The boy yanked at the dog’s chain, viciously. The dog howled in pain but at least it stopped barking. Boy and dog both disappeared behind the rise again and Nilla let go of the death grip on her energy, sinking back into visibility.
In another minute she was at the front entrance of the golf course and she crossed the road with an unbearable feeling that she was being watched, that at any moment the boy would look over and see her running across the deserted blacktop. Her luck held out and she made it to the shadowy side of a house.
She was in. Excitement thrilled through her—or maybe that feeling was just fear. She crept to the edge of the shadow and looked out and down the length of a razor-straight road that intersected the famous Las Vegas Strip. The neon lights were still on. They filled the air around them with an incandescent haze, turning the night into well, not day, but something more like day than it was like night.
She couldn’t stop shivering, though she wasn’t cold at all. She was terrified, she realized.

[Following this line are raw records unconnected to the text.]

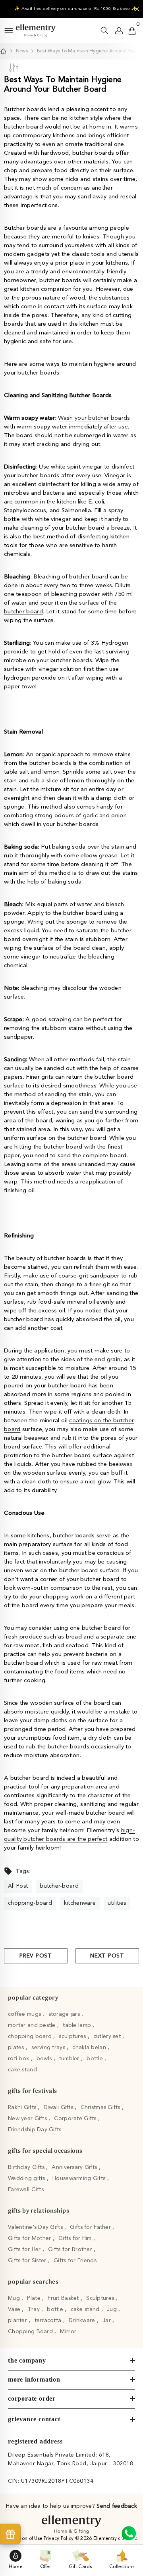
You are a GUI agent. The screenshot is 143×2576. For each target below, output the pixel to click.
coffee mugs (25, 2014)
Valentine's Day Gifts (36, 2227)
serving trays (49, 2047)
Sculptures (101, 2298)
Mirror (68, 2331)
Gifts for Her (25, 2249)
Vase (15, 2309)
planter (18, 2320)
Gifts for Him (75, 2238)
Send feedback (117, 2506)
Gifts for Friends (75, 2260)
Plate (34, 2298)
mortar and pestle (32, 2025)
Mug (14, 2298)
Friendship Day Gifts (35, 2129)
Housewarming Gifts (79, 2178)
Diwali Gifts (59, 2107)
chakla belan (90, 2047)
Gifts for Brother (71, 2249)
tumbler (70, 2058)
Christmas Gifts (101, 2107)
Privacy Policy (59, 2538)
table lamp (78, 2025)
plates (17, 2047)
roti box (19, 2058)
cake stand (22, 2070)
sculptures (73, 2036)
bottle (95, 2058)
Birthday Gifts (27, 2167)
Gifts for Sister (28, 2260)
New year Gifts (28, 2118)
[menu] (9, 30)
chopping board (30, 2036)
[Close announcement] (137, 9)
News (22, 51)
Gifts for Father (91, 2227)
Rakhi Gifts (23, 2107)
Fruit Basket (64, 2298)
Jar (107, 2320)
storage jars (65, 2014)
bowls (45, 2058)
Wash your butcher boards (94, 418)
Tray (34, 2309)
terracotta (49, 2320)
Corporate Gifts (76, 2118)
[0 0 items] (132, 30)
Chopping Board (31, 2331)
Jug (112, 2309)
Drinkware (83, 2320)
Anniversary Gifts (75, 2167)
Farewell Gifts (26, 2189)
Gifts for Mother (30, 2238)
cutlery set (107, 2036)
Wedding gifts (27, 2178)
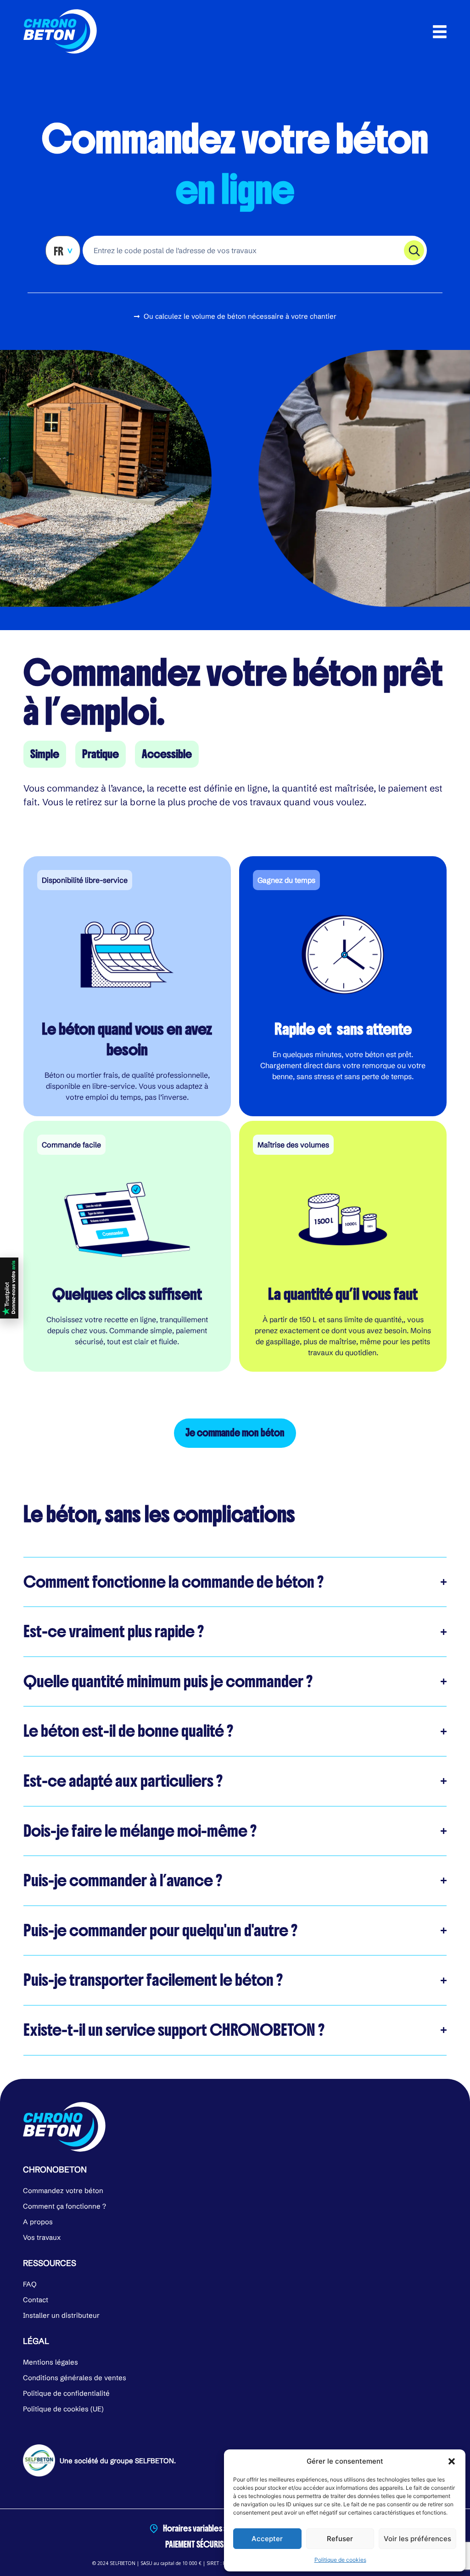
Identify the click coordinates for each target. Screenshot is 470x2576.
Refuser (340, 2538)
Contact (35, 2299)
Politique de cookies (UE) (63, 2408)
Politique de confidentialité (66, 2393)
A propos (38, 2221)
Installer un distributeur (61, 2315)
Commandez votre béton (63, 2190)
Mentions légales (50, 2362)
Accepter (267, 2538)
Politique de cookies (340, 2559)
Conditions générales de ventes (74, 2377)
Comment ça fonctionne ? (64, 2206)
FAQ (30, 2284)
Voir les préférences (417, 2538)
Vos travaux (42, 2237)
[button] (451, 2461)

Mael had a task for Nilla and she knew better than to resist. Singletary’s death had taught her the penalty for refusing him. She had been sent to infiltrate a heavily-guarded city, on her own, and bring it to its knees. There were rumors going around that Las Vegas possessed a vaccine against the Epidemic. Certainly the city had fared better than Denver or Sacramento or Salt Lake City. It was still full of the living, for one thing. She had been chosen for good reasons. The armless dead man that Mael called Dick couldn’t perform this task. He lacked the necessary humanlike appearance. Mael couldn’t do it himself because he was merely a psychic projection and had no physical form in Nevada. Nilla had both physicality and arms.